À la fin, plus ou moins d’État ?
Jean-François Marguerin : Nous sommes, avec ce livre, évidemment à rebours de la doxa ambiante. Il faut plus que jamais de l’État, surtout quand la société se déglingue. Un État partenaire, qui n’oublie pas la décentralisation tout en la corrigeant quand nécessaire, surtout en cette période où les collectivités se plaignent de pertes de recettes dues au Covid-19 et où certaines en font le prétexte à la réduction de leurs concours financiers, quand d’autres n’hésitent plus à franchir la ligne jaune de l’ingérence.
C’est l’État qui doit avoir au premier chef la responsabilité de conduire une politique culturelle, quand bien même les collectivités territoriales sont les premiers financeurs de la dépense culturelle publique. Encore faut-il qu’il change ses pratiques, qu’il ne soit pas toujours prescripteur, qu’il gagne en souplesse dans un cadre national adapté à chaque territoire. Pour ce faire, il faut que le questionnement soit collectif et que les réponses soient aussi construites en partenariat avec tous les niveaux de collectivités.

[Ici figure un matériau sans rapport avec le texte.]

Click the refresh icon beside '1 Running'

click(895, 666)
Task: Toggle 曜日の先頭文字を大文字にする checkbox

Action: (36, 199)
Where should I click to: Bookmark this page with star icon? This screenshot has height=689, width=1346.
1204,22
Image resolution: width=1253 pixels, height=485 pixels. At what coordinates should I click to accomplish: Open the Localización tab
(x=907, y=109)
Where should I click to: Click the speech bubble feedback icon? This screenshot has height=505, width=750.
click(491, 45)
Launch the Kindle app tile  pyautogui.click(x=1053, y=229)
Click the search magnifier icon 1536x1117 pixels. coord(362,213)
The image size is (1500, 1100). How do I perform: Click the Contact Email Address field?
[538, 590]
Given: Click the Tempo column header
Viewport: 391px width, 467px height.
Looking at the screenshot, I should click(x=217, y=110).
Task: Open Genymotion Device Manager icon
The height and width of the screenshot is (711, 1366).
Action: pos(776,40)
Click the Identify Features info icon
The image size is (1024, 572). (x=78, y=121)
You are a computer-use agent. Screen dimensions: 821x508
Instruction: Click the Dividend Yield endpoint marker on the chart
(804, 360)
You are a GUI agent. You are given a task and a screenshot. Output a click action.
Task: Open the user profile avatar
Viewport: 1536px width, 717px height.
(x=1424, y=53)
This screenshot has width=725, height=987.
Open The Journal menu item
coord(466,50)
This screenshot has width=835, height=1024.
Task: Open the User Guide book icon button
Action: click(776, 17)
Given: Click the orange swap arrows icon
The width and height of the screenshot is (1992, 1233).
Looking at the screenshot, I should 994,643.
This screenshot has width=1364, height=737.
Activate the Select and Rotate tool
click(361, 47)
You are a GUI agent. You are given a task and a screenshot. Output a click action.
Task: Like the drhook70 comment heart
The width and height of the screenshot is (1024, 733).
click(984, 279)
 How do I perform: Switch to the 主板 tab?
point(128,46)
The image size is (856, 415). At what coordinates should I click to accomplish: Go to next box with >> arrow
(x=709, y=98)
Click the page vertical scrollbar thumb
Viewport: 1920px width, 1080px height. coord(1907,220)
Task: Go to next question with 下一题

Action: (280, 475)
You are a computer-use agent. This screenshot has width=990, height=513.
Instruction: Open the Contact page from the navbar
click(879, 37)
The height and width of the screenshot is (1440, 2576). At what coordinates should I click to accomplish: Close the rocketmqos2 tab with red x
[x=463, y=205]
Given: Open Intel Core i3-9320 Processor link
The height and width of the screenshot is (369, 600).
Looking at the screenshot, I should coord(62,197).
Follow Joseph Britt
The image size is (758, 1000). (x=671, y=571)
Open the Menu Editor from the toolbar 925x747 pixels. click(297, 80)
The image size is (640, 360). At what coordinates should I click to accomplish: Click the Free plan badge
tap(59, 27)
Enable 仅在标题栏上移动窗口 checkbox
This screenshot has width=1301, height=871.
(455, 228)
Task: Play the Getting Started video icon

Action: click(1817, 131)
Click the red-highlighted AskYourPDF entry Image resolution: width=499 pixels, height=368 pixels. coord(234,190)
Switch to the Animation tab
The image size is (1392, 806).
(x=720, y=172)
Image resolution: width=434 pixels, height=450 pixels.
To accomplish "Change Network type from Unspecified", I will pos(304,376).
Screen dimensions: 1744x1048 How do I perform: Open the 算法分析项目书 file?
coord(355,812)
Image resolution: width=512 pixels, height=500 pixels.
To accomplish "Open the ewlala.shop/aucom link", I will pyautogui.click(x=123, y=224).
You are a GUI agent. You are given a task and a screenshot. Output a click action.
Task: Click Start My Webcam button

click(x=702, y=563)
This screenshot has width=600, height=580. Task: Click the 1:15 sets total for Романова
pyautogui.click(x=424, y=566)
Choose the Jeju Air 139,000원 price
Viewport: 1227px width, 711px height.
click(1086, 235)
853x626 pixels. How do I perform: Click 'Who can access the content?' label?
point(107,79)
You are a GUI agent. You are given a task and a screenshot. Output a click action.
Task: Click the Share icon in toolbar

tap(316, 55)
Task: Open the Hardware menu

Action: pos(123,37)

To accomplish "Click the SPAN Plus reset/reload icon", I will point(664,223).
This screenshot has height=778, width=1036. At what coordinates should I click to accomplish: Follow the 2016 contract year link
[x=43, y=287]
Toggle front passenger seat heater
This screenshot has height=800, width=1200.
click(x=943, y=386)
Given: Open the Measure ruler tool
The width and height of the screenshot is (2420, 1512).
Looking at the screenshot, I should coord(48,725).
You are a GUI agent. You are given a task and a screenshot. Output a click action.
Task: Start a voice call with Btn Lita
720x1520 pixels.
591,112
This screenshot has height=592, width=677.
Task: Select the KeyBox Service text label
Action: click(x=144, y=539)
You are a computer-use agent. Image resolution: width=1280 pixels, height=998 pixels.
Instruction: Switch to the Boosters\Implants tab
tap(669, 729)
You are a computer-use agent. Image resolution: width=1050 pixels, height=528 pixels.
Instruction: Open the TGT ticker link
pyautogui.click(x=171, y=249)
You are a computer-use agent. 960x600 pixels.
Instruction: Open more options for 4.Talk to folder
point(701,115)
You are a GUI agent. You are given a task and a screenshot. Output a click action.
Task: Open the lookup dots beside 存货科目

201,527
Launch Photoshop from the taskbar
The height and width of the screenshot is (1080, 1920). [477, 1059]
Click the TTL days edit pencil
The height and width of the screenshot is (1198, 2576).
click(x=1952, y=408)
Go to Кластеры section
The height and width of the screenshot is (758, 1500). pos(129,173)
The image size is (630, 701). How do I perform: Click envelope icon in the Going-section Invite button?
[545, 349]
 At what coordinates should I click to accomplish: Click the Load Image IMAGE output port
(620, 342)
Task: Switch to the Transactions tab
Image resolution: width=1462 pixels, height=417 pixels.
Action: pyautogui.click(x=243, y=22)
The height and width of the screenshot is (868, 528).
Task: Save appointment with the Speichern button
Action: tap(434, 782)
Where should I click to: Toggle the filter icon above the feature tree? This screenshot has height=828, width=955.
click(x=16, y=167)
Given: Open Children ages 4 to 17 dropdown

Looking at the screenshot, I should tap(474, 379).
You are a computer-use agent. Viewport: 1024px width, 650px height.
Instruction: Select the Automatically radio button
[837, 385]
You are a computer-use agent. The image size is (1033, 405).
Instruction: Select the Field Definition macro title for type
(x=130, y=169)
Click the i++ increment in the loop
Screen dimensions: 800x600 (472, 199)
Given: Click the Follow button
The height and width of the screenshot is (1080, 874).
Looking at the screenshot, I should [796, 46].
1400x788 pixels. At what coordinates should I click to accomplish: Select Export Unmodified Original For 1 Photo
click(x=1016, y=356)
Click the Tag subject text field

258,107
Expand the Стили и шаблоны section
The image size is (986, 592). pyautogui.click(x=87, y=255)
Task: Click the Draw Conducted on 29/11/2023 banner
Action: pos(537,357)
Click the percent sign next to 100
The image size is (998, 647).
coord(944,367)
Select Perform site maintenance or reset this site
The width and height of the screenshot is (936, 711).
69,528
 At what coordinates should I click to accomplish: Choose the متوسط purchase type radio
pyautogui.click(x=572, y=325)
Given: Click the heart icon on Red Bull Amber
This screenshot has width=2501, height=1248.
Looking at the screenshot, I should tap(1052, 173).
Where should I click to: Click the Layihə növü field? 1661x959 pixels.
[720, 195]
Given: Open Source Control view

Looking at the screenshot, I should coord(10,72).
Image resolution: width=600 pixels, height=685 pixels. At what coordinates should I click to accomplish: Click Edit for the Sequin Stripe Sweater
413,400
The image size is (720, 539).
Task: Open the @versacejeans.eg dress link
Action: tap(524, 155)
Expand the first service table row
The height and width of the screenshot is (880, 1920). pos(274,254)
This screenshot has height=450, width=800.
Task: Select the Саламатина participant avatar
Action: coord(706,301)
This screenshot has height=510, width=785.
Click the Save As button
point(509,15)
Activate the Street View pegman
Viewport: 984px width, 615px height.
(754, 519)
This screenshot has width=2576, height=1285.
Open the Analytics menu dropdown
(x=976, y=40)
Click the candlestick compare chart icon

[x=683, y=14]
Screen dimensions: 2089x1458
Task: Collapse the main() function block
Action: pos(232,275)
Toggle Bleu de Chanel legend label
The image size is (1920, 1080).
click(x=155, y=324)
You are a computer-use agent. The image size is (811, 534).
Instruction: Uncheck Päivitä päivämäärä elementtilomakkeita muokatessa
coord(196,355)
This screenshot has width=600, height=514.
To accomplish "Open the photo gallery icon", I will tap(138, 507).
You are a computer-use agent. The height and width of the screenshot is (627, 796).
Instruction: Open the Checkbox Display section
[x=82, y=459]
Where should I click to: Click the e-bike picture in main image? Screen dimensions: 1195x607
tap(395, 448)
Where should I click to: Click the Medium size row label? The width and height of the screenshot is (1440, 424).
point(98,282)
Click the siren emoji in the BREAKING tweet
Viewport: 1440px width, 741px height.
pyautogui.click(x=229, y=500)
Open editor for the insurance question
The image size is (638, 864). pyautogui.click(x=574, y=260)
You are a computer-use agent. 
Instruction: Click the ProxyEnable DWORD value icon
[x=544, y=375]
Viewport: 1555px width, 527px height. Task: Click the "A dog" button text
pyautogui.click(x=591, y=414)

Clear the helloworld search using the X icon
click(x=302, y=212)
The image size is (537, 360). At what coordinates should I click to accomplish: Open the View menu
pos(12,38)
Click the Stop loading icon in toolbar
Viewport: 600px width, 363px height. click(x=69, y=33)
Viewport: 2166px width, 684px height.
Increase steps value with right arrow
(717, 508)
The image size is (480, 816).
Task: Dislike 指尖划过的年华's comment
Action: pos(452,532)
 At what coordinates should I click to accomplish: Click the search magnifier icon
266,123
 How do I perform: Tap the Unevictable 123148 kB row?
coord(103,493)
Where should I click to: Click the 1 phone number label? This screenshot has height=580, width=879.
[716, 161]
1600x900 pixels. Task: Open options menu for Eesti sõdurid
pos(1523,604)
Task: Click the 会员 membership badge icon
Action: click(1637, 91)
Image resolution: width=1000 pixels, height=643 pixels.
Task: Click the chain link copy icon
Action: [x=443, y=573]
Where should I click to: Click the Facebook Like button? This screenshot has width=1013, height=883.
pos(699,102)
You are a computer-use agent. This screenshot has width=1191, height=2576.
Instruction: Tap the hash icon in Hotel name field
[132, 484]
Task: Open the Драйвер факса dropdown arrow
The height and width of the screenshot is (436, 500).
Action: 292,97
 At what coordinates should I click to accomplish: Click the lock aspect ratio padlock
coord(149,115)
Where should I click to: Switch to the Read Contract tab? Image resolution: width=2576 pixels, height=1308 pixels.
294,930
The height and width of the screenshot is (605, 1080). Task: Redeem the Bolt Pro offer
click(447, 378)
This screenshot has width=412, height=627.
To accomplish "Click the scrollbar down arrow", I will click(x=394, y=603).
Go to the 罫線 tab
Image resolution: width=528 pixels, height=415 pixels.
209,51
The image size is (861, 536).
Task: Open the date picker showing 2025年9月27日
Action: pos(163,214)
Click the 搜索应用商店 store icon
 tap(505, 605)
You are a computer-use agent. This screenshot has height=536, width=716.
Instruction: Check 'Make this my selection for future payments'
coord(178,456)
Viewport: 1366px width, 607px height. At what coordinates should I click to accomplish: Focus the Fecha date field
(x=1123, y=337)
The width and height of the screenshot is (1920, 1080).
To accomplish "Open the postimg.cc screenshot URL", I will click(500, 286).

Enfin, il faut arrêter d’affaiblir le ministère de la Culture. On a face à nous et pour l’avenir deux modèles : un État central qui légifère, pilote, pourvoit aux moyens, évalue, contrôle et délègue ses compétences aux collectivités territoriales ou le maintien des services déconcentrés du ministère de la Culture avec peut-être un allègement d’un certain nombre de ses tâches qui continuent d’agir sur les territoires. Il va falloir choisir.